Nothing but the lines from the one showing "The image size is (680, 356)." through the final line of the data below belongs in the answer, duplicated exactly and without pictures.

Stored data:
BEGIN
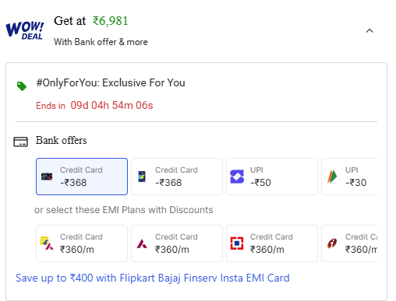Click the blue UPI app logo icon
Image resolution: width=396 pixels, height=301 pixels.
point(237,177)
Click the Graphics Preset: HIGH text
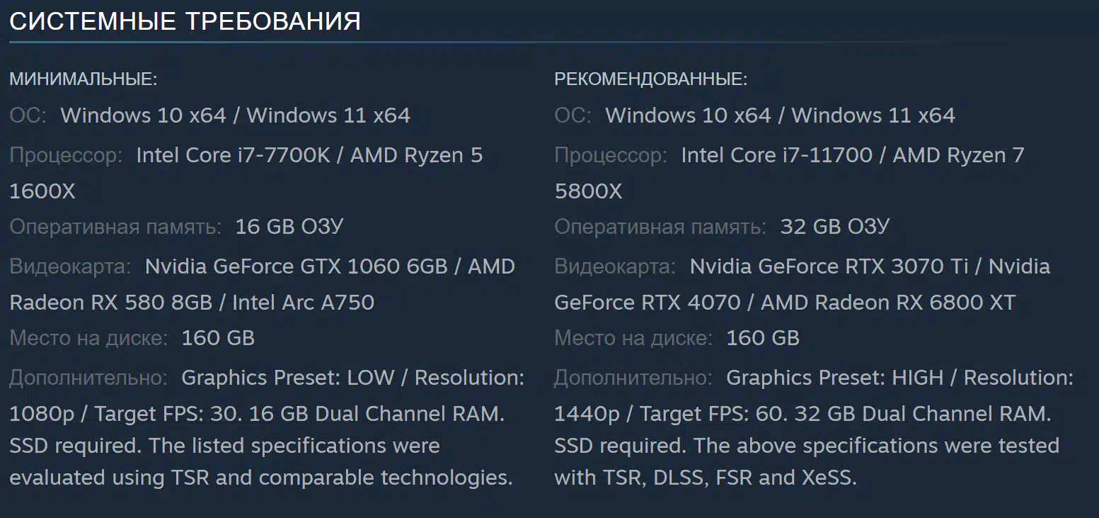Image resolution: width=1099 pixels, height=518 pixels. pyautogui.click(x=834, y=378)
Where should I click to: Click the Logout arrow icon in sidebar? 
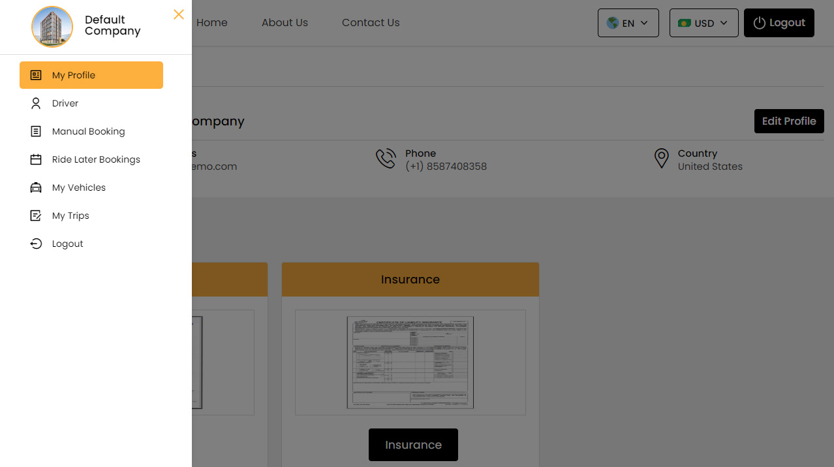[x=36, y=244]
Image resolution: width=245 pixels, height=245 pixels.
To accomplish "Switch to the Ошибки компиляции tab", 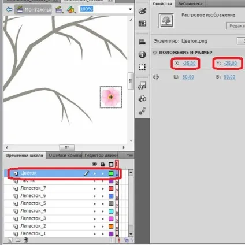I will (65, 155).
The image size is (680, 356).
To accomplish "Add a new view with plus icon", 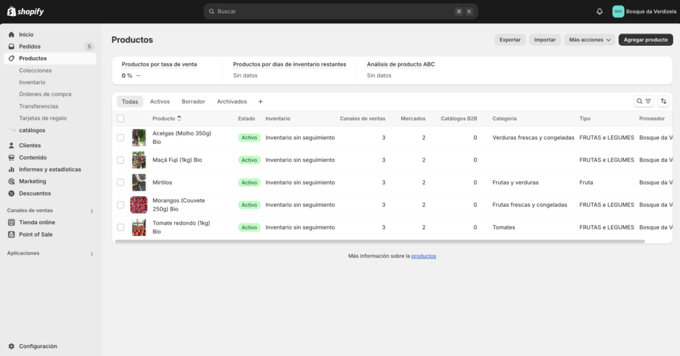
END
**Result**
The image size is (680, 356).
To accomplish "Add a new view with plus icon", 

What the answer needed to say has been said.